§ **What you need to do**
Copy out all lines of the records in which the word "computer" appears.

══ Provided material

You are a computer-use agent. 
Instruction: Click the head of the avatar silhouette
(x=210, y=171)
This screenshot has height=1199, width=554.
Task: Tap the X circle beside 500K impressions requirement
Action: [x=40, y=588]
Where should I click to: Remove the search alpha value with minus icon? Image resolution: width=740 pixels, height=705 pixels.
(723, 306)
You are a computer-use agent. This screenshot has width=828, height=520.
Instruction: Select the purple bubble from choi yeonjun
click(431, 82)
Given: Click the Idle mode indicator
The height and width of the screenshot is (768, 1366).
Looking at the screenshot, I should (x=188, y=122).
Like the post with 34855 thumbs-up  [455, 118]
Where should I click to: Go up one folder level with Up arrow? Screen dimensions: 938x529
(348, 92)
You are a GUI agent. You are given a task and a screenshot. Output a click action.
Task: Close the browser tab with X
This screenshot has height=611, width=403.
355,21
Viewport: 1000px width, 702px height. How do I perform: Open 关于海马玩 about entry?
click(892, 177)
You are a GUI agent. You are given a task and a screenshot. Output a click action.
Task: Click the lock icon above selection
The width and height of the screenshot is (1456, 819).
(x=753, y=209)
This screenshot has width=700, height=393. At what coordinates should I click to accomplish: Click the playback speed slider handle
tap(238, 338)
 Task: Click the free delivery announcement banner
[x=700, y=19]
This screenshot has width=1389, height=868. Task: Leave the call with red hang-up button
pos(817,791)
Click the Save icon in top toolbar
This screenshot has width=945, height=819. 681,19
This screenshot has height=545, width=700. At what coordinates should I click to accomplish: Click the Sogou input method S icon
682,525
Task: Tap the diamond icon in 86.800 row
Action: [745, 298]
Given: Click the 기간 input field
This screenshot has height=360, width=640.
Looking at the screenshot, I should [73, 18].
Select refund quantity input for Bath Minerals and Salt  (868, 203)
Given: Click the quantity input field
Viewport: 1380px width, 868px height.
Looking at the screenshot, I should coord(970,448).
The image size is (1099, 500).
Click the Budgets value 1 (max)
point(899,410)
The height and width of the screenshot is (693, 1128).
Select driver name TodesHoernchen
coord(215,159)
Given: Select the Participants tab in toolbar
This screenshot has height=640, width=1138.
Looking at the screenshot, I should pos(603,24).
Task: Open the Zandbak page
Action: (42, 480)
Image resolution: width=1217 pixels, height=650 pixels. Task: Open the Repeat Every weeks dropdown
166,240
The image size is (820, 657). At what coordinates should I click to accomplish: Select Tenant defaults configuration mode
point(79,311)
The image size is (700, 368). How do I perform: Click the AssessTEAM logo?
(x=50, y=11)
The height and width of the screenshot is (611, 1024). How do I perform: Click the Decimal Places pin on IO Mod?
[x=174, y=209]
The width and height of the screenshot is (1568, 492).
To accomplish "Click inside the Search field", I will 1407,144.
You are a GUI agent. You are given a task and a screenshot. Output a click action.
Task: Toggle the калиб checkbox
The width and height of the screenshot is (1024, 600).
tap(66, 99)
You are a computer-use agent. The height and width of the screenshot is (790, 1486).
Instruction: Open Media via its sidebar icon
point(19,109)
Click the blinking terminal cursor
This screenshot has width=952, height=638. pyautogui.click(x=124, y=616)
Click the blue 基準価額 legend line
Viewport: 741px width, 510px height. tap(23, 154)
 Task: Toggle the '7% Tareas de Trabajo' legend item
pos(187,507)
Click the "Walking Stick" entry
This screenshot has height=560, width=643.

════

§ **Your response**
You are a computer-use agent. 
You are a computer-use agent. This screenshot has width=828, height=520.
You are a computer-use agent. The height and width of the screenshot is (790, 1486).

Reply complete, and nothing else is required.